_WHAT IS BEING ASKED_
The reply should contain every entry below exactly as written, with no images.
(MATERIAL FOR THIS EXERCISE Opens)
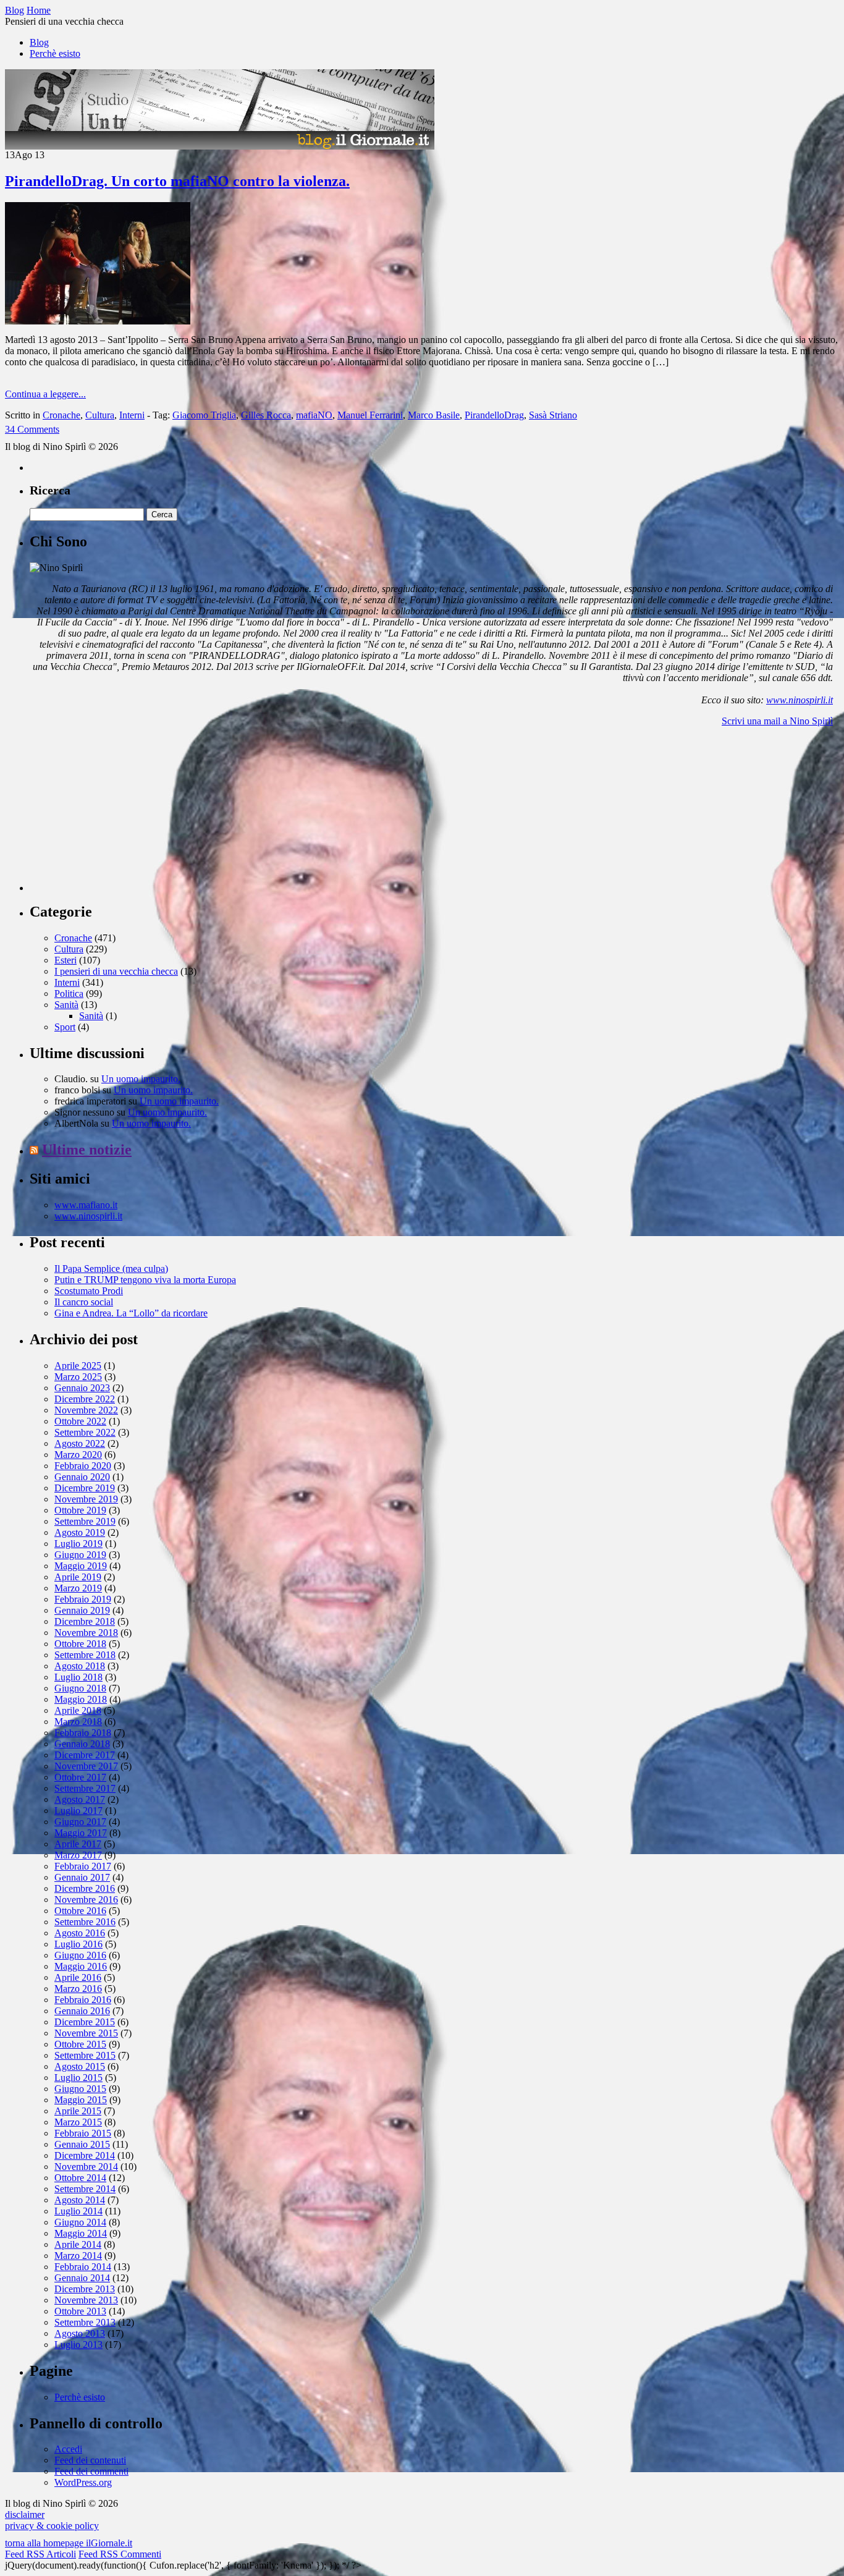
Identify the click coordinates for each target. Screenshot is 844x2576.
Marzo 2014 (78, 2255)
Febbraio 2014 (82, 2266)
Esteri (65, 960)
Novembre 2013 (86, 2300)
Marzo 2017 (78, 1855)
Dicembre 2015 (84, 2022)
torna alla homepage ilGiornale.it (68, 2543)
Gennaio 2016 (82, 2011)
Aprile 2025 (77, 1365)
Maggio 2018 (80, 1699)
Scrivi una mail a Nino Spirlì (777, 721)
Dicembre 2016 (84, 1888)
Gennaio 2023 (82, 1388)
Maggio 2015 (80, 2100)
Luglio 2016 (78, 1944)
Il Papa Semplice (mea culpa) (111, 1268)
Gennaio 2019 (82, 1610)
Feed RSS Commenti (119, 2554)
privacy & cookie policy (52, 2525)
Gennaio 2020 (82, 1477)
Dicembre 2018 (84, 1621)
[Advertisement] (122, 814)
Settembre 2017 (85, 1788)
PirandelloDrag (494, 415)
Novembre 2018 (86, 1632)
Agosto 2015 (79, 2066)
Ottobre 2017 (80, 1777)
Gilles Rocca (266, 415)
(MATERIAL FOR THIS EXERCISE Closes)
_ANSWER BELOW_
Identify the click coordinates for each target. Screenshot is 844x2576.
Marzo 2014 (78, 2255)
Febbraio 2014 (82, 2266)
Esteri (65, 960)
Novembre 2013 (86, 2300)
Marzo 2017 (78, 1855)
Dicembre 2015 (84, 2022)
torna alla homepage ilGiornale.it (68, 2543)
Gennaio 2016 (82, 2011)
Aprile 2025 (77, 1365)
Maggio 2018 (80, 1699)
Scrivi una mail a Nino Spirlì (777, 721)
Dicembre 2016 (84, 1888)
Gennaio 2023 (82, 1388)
Maggio 2015 (80, 2100)
Luglio 2016 (78, 1944)
Il Papa Semplice (mea culpa) (111, 1268)
Gennaio 2019 (82, 1610)
Feed RSS Commenti (119, 2554)
privacy & cookie policy (52, 2525)
Gennaio 2020 (82, 1477)
Dicembre 2018 (84, 1621)
[Advertisement] (122, 814)
Settembre 2017 (85, 1788)
PirandelloDrag (494, 415)
Novembre 2018 (86, 1632)
Agosto 2015 (79, 2066)
Ottobre 2017 (80, 1777)
Gilles Rocca (266, 415)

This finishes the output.